■ ASSIGNED TASK
When you reach the line containing "Open the notifications bell", repeat that line and each one after it exactly until the records end, leaving out pictures.

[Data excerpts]
***
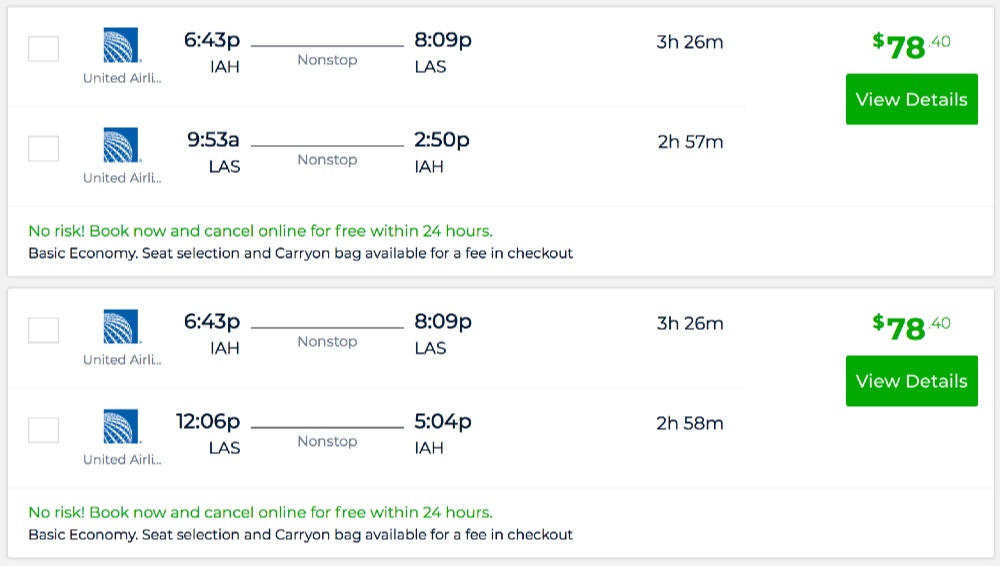The height and width of the screenshot is (566, 1000).
Task: Click the United logo on the 9:53a flight
Action: pos(121,145)
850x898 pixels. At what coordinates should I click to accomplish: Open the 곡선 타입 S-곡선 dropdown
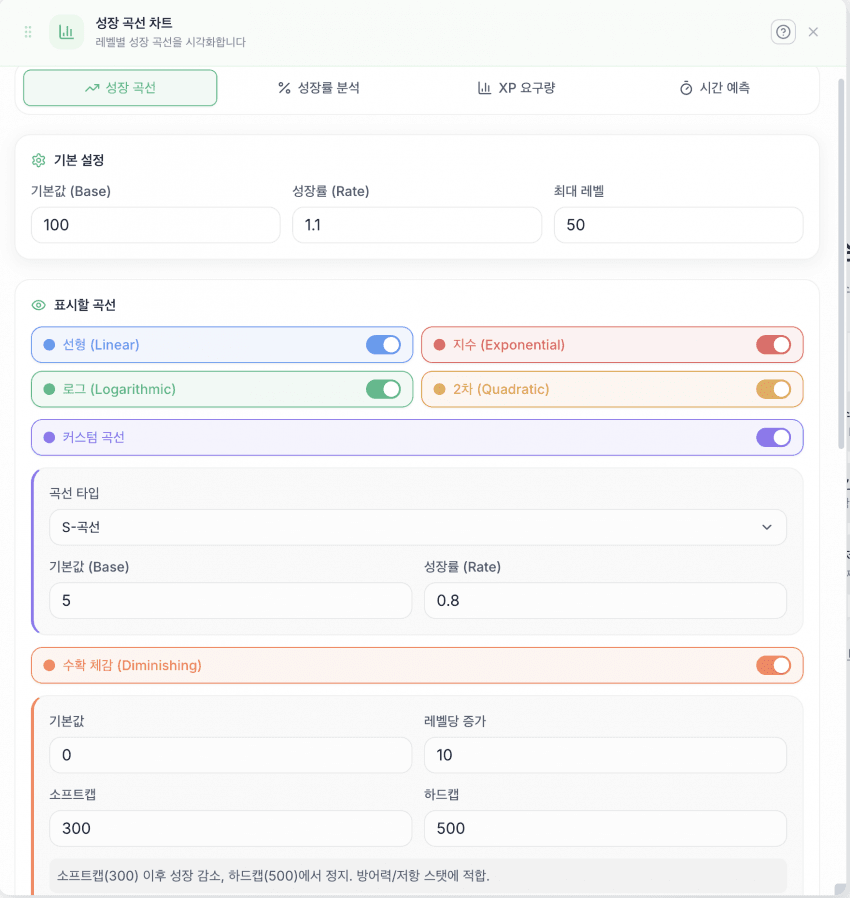[x=418, y=527]
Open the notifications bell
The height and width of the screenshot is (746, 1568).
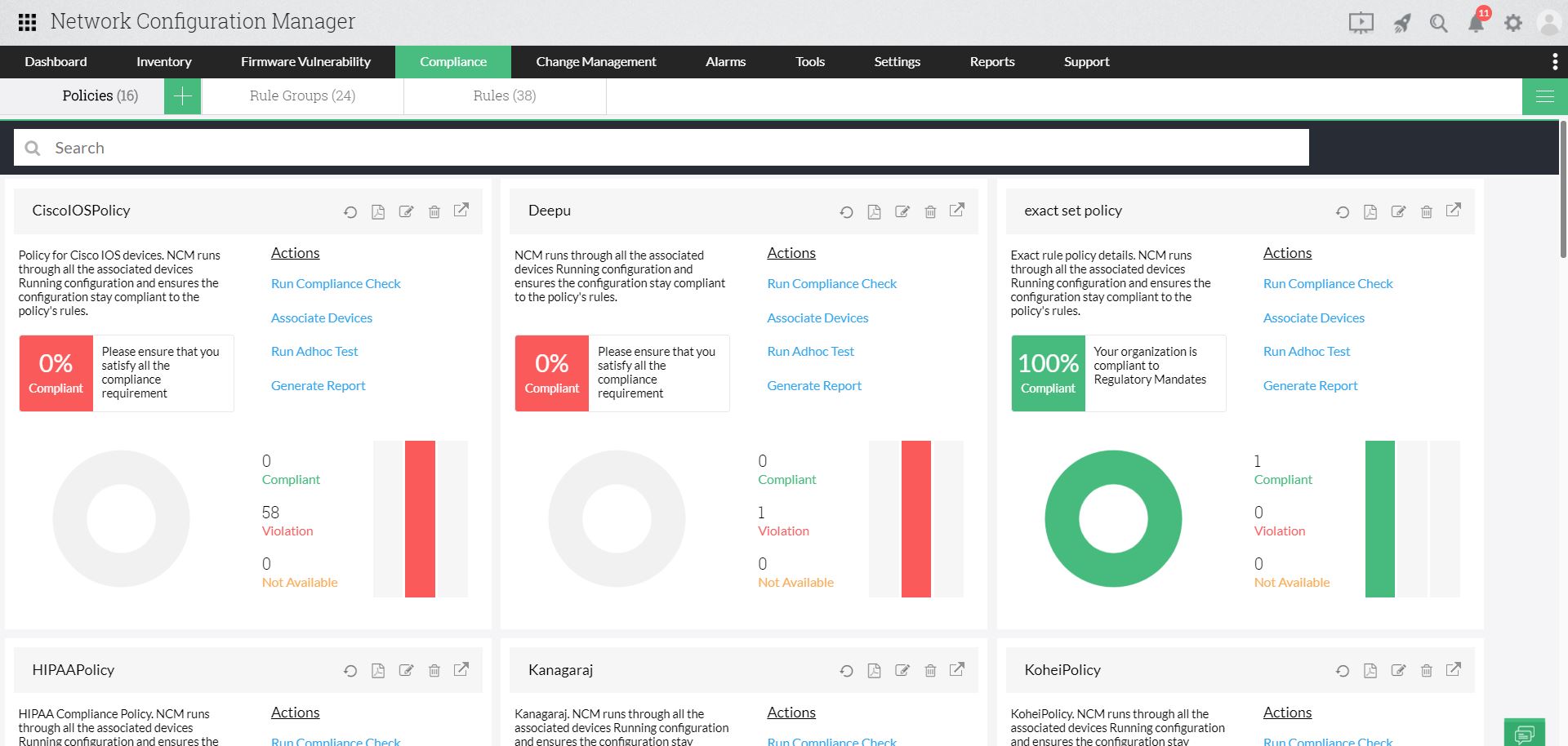point(1476,23)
***
■ OUTPUT OF THE TASK
Open the notifications bell
The height and width of the screenshot is (746, 1568).
point(1476,23)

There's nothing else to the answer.